Kahneman tells us that we make decisions through two “systems” hosted in our brain. “System 1 operates automatically and quickly, with little or no effort and no sense of voluntary control. System 2 allocates attention to the effortful mental activities that demand it, including complex computations. When we think of ourselves, we identify System 2, the conscious, reasoning self that has beliefs, makes choices, and decides what to think about and what to do. Although System 2 believes itself to be where the action is, the automatic System 1 is actually the one effortlessly originating impressions and feelings that are the main sources of the explicit beliefs and deliberate voices of System 2.”
Research finally proved what the philosopher Baruch Spinoza sensed in the 17th century : we don’t like something because we think it is good, but we like something so we think it is good.
Kahneman coined the acronym WYSIATI – What You See Is All There Is – to explain the predominance of System 1 in decision making and that most of our decisions are taken while we lack information. “WYSIATI facilitates the achievement of coherence and of the cognitive ease that causes us to accept a statement as true. It explains why we can think fast, and how we are able to make sense of partial information in a complex world.” However, WYSIATI explains a long and diverse list of biases of judgement and choice, including overconfidence. “Neither the quantity nor the quality of the evidence counts for much in subjective confidence. The confidence that individuals have in their belief depends mostly on the quality of the story they can tell about what they see, even if they see little.”
Kahneman insightful findings invite us to take a step back and think about the way we make decisions. The human nature and its inclination to go beyond what is reasonable gave food for thoughts from the Tower of Babel myth to the Irrational Exuberance concept of Nobel Prize Robert Shiller. Have we always been reasonable in the PV industry? Probably not. Nobody’s perfect. But being aware of patterns makes us already better.
Lesson learned – beware of commodities
Solar panels are often considered as commodities. This term is widely used in the finance sector. Investopedia defines it as “a basic good used in commerce, that is interchangeable with other commodities of the same type”. If the cost of solar panels is so important it is because solar panels are considered like interchangeable commodities. But are they really commodities? Isn’t it a comfortable story we tell ourselves to simplify a more complex situation?
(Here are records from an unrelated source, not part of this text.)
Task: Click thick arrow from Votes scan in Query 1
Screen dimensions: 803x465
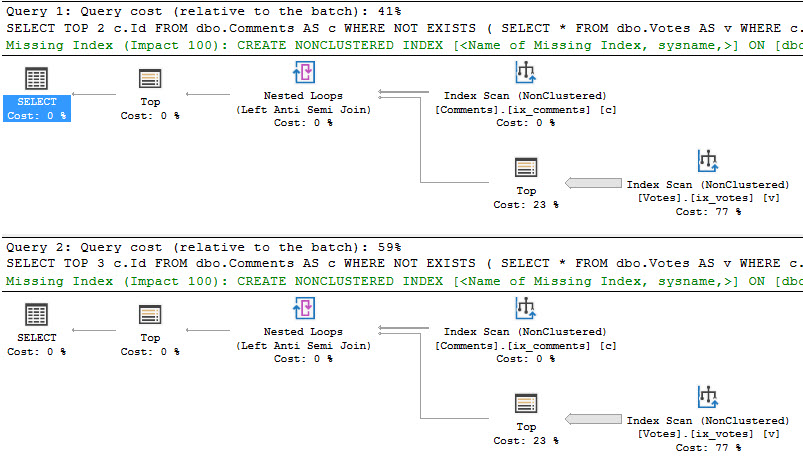Action: (593, 184)
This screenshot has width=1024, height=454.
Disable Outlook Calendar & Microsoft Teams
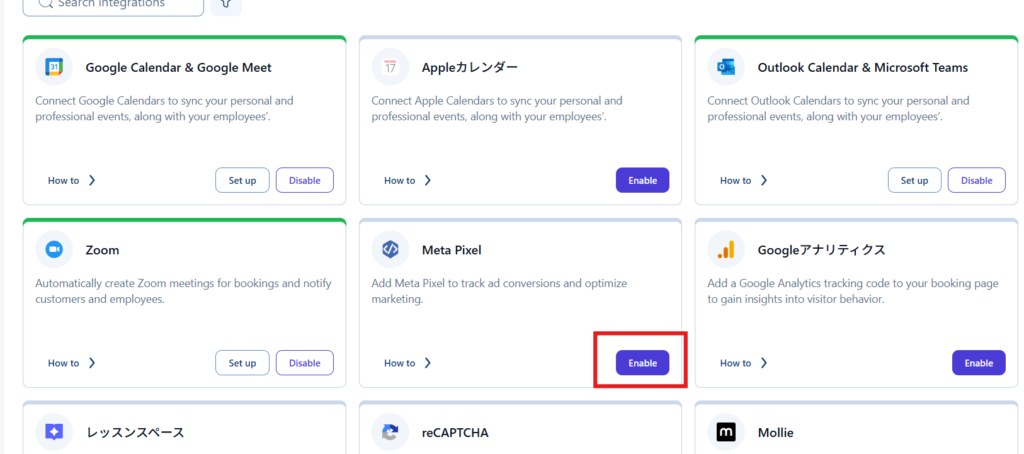pyautogui.click(x=976, y=180)
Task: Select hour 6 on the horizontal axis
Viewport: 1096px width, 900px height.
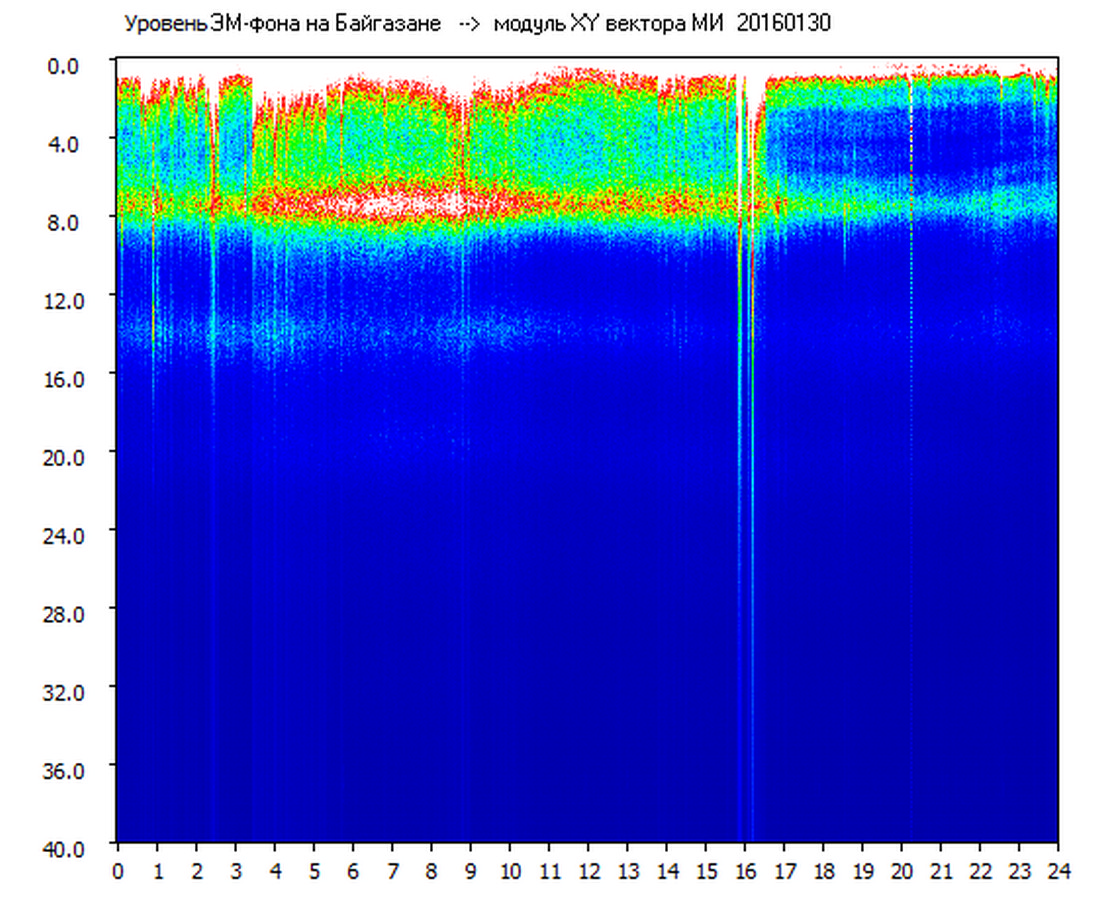Action: click(353, 871)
There is indeed complexity and know-how involved in the production of solar panels. But if you only have a data sheet to make sense of it, then What You See Is all There Is. The solar price won’t necessarily capture all this complexity neither the Total Cost of Ownership of the product.
Commodities exist only if we accept them. The Italian revamping example showed that differences exist. That’s why we still need initiatives, like the PVDI from the Fraunhofer Institute, to better simulate, evaluate and understand what’s going on during the life of a solar panel.
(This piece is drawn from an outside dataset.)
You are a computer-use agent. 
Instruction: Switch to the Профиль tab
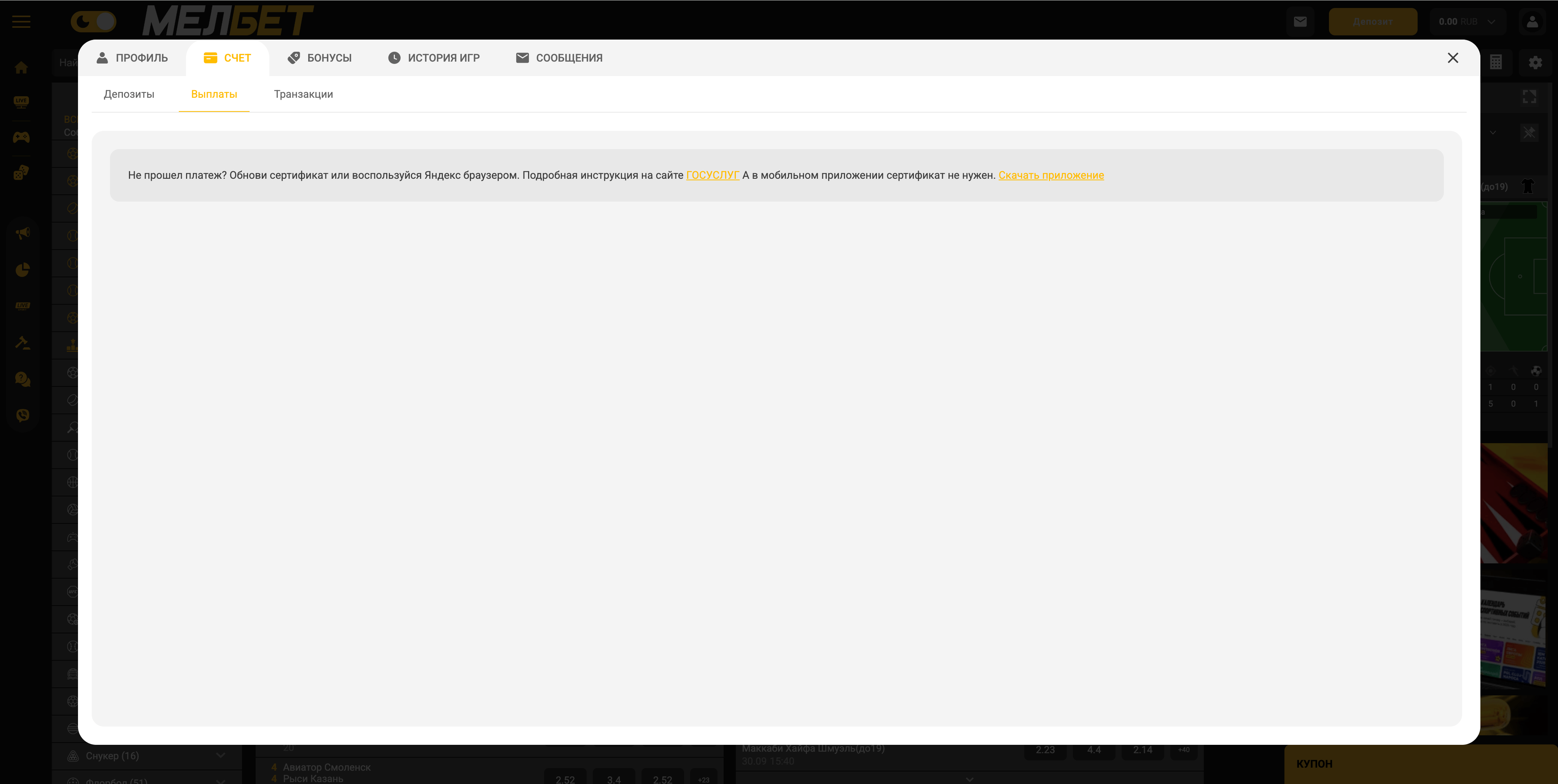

Let’s not forget that the biggest junk of the PV worldwide capacity has been installed while the industry was in a consolidation phase undergoing huge pressure to cut solar panels costs, with all the potential negative consequences we can imagine on quality. While there is no need to paint the situation darker than it really is, it is reasonable and wise to keep a critical eye, like the Black Sheep series of PV Magazine for example. To avoid indulging into blind optimism not to see questionable behaviors in the industry nor throwing everyone in the same garbage, we can only invite people faced with the choice of a module supplier to delete the word commodity from their vocabulary, to embrace complexity by questioning things, gathering experience and ultimately knowledge, the only barrier to avoid the What You See Is All There Is trap.